▶ **Data under study**
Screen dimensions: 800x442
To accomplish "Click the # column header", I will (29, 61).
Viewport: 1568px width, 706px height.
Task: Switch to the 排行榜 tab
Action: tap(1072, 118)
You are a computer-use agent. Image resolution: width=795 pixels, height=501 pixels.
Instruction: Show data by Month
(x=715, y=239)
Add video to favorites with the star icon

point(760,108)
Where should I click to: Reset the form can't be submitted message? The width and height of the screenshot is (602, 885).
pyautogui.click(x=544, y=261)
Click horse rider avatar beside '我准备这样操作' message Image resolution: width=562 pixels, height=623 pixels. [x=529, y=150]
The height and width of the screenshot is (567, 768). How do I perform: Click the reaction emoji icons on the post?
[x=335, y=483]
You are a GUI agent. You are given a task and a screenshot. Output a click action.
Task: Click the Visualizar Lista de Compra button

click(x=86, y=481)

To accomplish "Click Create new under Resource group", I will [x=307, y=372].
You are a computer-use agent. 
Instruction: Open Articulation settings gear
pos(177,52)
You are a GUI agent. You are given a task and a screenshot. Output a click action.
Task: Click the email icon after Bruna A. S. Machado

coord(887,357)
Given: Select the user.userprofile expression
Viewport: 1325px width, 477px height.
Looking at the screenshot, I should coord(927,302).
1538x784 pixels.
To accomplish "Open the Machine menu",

▶ **Exercise brief**
Could you set down exactly the lines from the one containing "You are a computer-use agent. Image" through the last line of the records above, both included?

▶ **Exercise response**
You are a computer-use agent. Image resolution: width=795 pixels, height=501 pixels.
Instruction: Show data by Month
(x=715, y=239)
Add video to favorites with the star icon

point(760,108)
Where should I click to: Reset the form can't be submitted message? The width and height of the screenshot is (602, 885).
pyautogui.click(x=544, y=261)
Click horse rider avatar beside '我准备这样操作' message Image resolution: width=562 pixels, height=623 pixels. [x=529, y=150]
The height and width of the screenshot is (567, 768). How do I perform: Click the reaction emoji icons on the post?
[x=335, y=483]
You are a GUI agent. You are given a task and a screenshot. Output a click action.
Task: Click the Visualizar Lista de Compra button

click(x=86, y=481)

To accomplish "Click Create new under Resource group", I will [x=307, y=372].
You are a computer-use agent. 
Instruction: Open Articulation settings gear
pos(177,52)
You are a GUI agent. You are given a task and a screenshot. Output a click action.
Task: Click the email icon after Bruna A. S. Machado

coord(887,357)
Given: Select the user.userprofile expression
Viewport: 1325px width, 477px height.
Looking at the screenshot, I should coord(927,302).
1538x784 pixels.
To accomplish "Open the Machine menu",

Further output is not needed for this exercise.